What to produce –
Retype the entries word for word, starting with the first line and going on through the line containing "coord(105,125)".

Dataset content –
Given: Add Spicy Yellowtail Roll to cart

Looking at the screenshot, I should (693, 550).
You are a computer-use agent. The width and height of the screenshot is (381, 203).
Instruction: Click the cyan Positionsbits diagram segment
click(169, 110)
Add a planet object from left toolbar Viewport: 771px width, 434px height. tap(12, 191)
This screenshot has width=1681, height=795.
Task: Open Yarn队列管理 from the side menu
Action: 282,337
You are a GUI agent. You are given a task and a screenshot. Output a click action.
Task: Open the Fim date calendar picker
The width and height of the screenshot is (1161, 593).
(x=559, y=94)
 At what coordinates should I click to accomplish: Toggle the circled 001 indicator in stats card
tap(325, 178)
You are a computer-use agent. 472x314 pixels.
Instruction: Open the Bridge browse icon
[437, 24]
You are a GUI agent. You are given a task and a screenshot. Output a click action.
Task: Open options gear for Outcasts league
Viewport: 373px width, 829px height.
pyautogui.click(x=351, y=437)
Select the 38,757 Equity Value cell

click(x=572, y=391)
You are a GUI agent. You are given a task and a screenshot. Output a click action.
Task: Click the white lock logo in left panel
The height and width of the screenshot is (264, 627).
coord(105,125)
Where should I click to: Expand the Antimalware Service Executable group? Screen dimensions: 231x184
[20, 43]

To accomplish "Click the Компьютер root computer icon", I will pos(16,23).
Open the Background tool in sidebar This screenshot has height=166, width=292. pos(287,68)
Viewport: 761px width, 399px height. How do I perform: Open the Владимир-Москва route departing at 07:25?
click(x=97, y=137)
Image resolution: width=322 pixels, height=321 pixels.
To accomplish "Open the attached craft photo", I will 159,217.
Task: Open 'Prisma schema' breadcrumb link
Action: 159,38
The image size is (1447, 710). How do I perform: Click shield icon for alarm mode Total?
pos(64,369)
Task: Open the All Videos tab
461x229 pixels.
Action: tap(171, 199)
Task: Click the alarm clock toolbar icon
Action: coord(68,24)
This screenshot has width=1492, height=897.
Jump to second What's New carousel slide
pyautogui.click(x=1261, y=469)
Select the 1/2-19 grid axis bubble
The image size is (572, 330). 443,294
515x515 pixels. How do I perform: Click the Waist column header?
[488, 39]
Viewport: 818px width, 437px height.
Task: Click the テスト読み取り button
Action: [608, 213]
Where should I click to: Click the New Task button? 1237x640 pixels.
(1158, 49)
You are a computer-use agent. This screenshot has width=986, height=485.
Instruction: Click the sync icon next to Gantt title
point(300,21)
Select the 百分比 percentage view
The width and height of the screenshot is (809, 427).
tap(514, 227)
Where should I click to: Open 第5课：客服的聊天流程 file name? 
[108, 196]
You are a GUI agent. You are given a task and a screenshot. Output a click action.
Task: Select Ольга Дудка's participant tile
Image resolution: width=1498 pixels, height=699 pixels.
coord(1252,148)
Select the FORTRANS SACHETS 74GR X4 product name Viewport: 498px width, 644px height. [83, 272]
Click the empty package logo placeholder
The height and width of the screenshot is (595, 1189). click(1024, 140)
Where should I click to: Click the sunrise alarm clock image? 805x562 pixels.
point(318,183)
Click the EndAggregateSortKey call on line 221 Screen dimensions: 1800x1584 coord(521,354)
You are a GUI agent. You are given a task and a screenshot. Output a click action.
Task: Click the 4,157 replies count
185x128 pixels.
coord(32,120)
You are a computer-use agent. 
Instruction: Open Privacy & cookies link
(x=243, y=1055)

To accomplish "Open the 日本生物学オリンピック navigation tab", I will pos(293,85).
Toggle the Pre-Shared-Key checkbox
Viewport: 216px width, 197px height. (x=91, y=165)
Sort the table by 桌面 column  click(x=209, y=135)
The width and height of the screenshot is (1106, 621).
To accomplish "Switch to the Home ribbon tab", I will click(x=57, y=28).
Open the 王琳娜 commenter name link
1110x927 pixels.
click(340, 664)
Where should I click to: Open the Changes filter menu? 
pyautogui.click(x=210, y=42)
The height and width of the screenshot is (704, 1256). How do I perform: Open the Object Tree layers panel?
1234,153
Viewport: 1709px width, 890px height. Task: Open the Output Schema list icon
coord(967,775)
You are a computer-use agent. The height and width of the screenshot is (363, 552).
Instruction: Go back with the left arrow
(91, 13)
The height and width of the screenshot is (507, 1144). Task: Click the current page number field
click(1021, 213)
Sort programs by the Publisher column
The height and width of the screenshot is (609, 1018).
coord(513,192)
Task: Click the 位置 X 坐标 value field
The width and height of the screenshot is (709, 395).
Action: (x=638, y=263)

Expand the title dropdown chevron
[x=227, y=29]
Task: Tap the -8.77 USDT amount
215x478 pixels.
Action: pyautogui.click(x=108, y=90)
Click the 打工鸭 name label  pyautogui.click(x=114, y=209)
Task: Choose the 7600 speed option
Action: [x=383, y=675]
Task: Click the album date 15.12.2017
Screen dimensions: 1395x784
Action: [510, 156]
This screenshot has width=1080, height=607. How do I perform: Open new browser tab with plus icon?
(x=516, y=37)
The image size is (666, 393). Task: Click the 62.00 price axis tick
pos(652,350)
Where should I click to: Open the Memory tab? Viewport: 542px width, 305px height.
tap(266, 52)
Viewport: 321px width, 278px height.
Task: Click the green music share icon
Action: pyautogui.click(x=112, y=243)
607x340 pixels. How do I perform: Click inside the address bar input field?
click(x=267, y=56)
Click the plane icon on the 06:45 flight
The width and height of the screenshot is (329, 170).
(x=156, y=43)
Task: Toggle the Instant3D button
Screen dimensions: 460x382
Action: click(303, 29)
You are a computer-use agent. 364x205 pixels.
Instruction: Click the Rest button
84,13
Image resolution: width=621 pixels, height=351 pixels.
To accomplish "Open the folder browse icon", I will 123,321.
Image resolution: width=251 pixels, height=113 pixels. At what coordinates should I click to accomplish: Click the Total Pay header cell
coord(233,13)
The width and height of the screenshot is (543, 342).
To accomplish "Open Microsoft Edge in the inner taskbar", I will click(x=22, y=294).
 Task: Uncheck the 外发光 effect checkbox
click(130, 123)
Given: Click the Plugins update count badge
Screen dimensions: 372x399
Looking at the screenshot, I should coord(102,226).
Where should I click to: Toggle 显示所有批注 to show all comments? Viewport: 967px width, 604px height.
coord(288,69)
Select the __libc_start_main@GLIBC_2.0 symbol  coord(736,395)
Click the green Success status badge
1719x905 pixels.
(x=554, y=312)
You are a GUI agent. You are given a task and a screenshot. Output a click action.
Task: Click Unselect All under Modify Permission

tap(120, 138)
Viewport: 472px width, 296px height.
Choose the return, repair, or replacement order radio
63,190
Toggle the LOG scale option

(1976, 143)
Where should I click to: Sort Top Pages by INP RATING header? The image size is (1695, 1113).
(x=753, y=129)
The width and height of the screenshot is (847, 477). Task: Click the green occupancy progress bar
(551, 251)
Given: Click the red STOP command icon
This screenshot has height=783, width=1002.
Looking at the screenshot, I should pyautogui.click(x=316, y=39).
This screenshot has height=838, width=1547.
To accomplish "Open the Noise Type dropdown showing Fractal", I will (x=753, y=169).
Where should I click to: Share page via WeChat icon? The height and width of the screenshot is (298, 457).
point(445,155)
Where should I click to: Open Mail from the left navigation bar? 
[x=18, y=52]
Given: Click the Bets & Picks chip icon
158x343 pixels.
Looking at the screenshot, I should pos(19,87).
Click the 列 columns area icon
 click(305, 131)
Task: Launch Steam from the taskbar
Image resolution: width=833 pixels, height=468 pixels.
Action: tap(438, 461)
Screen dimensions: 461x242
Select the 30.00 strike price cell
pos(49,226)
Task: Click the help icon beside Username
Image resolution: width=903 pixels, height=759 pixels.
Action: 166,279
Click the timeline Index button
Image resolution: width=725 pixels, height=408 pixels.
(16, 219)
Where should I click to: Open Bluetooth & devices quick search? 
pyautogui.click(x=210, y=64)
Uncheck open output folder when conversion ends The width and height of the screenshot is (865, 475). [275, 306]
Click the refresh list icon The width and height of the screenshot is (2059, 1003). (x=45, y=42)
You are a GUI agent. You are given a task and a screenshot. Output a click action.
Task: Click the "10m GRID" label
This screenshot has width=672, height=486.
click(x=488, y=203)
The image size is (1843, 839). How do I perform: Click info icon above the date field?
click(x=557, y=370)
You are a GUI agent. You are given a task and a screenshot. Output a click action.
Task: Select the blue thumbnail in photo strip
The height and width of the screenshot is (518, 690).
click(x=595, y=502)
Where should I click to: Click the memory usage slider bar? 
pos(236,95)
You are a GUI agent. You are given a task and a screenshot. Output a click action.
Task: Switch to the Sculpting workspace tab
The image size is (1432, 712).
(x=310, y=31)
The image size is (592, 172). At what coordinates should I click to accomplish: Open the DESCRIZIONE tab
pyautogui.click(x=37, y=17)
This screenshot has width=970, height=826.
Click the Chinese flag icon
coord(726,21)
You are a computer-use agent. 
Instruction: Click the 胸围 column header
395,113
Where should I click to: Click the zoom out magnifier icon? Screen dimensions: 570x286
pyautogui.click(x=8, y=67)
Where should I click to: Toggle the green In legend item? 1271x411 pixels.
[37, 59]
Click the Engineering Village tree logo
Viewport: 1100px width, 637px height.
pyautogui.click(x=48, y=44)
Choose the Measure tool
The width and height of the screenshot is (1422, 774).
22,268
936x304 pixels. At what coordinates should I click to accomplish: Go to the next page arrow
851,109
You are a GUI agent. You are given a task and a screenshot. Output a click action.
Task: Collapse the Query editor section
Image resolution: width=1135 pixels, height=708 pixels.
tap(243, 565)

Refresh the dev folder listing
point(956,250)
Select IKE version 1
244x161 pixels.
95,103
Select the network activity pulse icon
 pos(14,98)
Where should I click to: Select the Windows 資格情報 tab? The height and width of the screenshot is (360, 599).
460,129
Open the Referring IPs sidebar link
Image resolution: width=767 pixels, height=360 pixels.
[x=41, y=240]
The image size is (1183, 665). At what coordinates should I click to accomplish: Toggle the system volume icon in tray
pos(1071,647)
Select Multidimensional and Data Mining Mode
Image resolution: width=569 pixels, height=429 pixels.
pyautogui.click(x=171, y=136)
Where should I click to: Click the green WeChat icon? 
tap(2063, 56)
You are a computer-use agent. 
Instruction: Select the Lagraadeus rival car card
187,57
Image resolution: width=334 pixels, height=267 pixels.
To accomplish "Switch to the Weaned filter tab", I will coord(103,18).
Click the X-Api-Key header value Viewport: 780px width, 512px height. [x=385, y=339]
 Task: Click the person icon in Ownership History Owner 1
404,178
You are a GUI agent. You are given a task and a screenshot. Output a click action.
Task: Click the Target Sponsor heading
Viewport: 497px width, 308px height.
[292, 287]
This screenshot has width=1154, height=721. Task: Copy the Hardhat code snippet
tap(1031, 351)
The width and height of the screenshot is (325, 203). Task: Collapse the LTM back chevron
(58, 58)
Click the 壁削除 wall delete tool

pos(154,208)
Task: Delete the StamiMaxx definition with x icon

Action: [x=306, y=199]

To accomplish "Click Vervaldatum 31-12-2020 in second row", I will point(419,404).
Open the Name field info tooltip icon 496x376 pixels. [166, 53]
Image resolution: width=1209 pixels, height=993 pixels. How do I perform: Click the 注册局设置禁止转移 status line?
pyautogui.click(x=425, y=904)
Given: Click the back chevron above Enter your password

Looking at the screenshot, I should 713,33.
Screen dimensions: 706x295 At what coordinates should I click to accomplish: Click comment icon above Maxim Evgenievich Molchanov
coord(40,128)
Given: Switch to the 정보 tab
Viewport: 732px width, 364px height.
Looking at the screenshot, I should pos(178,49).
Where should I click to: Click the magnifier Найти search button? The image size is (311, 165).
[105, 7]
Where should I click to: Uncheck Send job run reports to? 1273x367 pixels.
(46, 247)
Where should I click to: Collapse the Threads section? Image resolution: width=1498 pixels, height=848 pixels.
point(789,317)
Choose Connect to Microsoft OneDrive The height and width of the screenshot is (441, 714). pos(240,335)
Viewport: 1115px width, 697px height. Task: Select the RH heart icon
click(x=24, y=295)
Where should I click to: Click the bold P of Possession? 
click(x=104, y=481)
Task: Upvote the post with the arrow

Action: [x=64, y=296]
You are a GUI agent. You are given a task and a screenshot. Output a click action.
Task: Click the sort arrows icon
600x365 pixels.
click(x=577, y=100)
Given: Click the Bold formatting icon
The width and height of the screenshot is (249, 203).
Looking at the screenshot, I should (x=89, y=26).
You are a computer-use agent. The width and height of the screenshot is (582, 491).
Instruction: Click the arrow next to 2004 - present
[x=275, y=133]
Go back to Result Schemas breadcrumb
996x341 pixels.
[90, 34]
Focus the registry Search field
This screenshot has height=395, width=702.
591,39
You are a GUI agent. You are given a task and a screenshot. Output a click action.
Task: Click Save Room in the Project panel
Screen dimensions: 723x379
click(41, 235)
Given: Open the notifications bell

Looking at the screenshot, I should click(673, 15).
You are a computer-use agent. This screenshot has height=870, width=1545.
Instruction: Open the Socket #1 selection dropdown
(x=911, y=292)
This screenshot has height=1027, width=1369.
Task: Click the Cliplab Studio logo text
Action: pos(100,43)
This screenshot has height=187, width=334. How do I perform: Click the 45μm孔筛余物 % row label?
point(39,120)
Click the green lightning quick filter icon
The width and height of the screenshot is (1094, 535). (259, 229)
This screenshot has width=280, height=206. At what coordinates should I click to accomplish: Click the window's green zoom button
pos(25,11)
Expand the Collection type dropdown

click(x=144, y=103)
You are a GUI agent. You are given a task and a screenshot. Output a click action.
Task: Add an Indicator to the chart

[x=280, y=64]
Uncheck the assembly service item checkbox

Solution –
Given: Add Spicy Yellowtail Roll to cart

Looking at the screenshot, I should (693, 550).
You are a computer-use agent. The width and height of the screenshot is (381, 203).
Instruction: Click the cyan Positionsbits diagram segment
click(169, 110)
Add a planet object from left toolbar Viewport: 771px width, 434px height. tap(12, 191)
This screenshot has width=1681, height=795.
Task: Open Yarn队列管理 from the side menu
Action: 282,337
You are a GUI agent. You are given a task and a screenshot. Output a click action.
Task: Open the Fim date calendar picker
The width and height of the screenshot is (1161, 593).
(x=559, y=94)
 At what coordinates should I click to accomplish: Toggle the circled 001 indicator in stats card
tap(325, 178)
You are a computer-use agent. 472x314 pixels.
Instruction: Open the Bridge browse icon
[437, 24]
You are a GUI agent. You are given a task and a screenshot. Output a click action.
Task: Open options gear for Outcasts league
Viewport: 373px width, 829px height.
pyautogui.click(x=351, y=437)
Select the 38,757 Equity Value cell

click(x=572, y=391)
You are a GUI agent. You are given a task and a screenshot. Output a click action.
Task: Click the white lock logo in left panel
The height and width of the screenshot is (264, 627).
coord(105,125)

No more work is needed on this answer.